(Saved data entries)

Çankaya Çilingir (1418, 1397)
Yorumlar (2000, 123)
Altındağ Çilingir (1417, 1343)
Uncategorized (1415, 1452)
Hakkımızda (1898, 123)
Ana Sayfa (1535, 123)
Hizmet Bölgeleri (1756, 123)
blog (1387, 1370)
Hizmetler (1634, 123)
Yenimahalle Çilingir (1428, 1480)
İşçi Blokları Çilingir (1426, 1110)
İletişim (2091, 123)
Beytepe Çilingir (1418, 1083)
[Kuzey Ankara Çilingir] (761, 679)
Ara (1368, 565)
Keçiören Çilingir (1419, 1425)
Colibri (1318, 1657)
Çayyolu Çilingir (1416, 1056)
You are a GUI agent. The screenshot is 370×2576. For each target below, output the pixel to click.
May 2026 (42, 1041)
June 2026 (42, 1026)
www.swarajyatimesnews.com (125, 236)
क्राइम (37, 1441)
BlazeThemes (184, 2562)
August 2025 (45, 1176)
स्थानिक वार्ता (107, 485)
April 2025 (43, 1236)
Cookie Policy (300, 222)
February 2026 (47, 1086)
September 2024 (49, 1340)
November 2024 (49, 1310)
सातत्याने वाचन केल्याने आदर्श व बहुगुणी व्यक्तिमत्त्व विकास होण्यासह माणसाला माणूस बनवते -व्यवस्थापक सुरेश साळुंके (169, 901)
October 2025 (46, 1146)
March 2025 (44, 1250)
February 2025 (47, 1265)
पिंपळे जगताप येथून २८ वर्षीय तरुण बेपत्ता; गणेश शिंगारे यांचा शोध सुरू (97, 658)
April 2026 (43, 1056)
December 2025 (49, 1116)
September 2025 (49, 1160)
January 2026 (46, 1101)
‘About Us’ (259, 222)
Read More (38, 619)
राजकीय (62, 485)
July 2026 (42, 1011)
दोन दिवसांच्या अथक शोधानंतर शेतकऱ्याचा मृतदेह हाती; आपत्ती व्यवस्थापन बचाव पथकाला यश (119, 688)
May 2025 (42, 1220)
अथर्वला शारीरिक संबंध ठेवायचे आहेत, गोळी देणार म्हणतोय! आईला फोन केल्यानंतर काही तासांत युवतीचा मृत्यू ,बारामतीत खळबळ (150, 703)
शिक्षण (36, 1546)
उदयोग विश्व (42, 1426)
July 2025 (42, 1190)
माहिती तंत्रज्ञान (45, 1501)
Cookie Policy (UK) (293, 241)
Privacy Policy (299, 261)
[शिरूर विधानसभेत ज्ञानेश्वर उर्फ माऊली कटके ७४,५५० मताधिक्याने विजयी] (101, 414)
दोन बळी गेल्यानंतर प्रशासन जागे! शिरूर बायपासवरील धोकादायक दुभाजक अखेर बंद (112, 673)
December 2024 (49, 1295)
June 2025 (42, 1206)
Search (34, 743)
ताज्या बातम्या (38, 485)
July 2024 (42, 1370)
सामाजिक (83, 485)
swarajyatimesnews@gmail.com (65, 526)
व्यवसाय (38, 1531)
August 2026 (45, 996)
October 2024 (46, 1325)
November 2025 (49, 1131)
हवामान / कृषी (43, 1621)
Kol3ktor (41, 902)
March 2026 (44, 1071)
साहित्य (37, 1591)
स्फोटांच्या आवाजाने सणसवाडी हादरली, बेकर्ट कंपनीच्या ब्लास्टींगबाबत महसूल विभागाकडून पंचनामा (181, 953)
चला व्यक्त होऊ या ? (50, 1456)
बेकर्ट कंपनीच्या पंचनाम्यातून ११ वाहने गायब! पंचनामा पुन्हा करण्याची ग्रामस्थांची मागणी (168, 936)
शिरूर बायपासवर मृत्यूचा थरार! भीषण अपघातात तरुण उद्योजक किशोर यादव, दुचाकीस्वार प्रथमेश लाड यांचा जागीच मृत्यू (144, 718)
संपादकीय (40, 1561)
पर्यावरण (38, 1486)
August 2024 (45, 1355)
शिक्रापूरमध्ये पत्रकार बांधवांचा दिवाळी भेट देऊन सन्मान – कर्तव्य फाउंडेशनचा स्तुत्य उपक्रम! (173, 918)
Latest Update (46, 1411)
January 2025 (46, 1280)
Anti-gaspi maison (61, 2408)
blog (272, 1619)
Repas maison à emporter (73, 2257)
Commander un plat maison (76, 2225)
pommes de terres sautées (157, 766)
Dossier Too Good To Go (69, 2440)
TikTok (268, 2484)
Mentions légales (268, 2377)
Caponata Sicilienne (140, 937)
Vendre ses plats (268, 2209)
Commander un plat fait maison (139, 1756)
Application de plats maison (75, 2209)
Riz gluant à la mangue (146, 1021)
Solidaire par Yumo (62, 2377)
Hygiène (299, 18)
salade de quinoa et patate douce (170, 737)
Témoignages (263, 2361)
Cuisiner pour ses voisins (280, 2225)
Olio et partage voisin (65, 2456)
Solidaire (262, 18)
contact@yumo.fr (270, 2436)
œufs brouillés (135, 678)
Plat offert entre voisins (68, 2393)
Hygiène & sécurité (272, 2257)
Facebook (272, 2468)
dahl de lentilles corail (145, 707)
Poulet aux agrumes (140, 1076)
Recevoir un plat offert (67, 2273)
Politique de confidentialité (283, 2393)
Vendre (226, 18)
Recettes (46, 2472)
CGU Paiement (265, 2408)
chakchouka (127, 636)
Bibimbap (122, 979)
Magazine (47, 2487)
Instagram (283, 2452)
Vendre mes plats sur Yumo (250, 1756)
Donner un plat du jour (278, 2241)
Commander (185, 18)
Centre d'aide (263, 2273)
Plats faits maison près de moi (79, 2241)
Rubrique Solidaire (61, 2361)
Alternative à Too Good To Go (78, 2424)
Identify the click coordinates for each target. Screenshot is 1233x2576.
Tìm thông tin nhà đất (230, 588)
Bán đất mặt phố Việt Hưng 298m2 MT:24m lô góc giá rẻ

__TO DO__. Which of the lines in the data hold the string "voisins"? Report each of them by copying it.

__SOLVED EXERCISE__.
Cuisiner pour ses voisins (280, 2225)
Plat offert entre voisins (68, 2393)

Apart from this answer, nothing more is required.